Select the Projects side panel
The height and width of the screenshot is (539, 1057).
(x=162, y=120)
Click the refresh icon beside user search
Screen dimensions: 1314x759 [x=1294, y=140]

- Given exercise -
List every line of the data above that contains the word "Click", copying each one in full.

- Reply -
Click the refresh icon beside user search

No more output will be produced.